WHAT YOU ARE ASKED TO DO: Range to output from the entries below: the line containing "Click the 電源 label" through the line containing "Open print preview". Set it down exactly, ends included, nothing else.
··· LISTED RECORDS
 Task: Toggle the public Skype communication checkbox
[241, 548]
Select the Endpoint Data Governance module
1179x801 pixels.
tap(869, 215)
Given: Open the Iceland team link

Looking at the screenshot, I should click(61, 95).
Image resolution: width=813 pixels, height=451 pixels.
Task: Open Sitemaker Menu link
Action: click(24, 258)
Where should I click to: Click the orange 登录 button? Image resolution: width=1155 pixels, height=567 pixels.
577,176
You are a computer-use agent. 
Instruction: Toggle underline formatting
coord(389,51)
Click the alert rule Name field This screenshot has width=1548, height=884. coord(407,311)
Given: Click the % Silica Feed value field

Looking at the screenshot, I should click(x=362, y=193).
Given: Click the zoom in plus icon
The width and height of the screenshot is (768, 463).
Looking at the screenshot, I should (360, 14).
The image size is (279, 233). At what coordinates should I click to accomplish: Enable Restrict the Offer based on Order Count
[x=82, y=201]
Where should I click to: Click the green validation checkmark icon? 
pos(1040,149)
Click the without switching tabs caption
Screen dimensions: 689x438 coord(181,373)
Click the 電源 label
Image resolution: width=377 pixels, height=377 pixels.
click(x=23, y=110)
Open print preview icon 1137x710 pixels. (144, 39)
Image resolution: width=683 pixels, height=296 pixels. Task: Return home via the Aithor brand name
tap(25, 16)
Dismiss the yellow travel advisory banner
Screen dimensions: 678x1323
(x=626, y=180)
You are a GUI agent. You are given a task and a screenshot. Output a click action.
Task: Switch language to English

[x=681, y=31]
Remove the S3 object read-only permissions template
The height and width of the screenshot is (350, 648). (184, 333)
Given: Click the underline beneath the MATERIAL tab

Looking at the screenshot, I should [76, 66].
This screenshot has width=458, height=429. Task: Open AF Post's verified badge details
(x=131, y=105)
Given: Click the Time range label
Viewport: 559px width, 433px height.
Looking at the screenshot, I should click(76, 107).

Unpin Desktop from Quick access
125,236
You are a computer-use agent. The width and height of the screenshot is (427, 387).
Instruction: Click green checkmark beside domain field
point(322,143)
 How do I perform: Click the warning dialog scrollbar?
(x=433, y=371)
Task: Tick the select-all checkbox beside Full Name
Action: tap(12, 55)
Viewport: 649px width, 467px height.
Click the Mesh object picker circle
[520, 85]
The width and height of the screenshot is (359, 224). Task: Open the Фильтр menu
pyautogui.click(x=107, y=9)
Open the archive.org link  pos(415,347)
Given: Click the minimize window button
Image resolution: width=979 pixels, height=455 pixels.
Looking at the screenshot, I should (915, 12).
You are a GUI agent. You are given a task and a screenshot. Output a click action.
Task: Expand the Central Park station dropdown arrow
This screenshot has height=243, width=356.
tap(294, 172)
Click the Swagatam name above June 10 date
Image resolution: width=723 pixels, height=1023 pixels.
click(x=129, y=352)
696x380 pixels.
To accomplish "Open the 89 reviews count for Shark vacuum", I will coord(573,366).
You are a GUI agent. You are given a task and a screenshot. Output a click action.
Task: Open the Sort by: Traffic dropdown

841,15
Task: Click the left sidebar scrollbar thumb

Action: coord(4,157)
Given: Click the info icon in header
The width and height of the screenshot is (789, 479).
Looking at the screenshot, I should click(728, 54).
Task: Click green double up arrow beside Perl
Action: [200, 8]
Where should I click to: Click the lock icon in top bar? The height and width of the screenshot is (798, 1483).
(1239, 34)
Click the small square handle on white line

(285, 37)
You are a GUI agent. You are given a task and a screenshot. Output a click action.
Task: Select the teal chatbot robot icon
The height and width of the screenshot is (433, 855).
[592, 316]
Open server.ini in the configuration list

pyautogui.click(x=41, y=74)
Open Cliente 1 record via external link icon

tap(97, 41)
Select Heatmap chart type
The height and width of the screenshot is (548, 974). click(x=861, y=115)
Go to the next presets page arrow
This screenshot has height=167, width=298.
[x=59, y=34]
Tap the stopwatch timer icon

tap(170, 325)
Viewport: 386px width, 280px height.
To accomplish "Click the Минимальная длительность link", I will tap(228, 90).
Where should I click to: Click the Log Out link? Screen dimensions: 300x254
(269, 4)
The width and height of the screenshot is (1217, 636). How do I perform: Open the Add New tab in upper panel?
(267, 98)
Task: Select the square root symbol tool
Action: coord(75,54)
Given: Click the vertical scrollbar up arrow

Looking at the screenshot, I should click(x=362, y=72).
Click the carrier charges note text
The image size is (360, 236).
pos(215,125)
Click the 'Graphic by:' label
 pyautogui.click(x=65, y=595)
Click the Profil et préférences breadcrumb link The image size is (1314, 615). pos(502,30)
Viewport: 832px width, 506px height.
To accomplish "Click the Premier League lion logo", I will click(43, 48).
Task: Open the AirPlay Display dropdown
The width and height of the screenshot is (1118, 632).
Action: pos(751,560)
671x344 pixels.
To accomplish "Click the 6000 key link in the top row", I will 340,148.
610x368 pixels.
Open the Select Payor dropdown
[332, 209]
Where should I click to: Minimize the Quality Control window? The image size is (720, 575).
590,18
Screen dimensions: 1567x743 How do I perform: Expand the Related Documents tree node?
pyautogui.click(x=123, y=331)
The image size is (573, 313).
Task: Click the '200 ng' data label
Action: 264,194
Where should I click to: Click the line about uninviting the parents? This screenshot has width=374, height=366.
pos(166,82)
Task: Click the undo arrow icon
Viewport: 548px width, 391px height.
······
WRITTEN REPLY:
Click the 電源 label
Image resolution: width=377 pixels, height=377 pixels.
click(x=23, y=110)
Open print preview icon 1137x710 pixels. (144, 39)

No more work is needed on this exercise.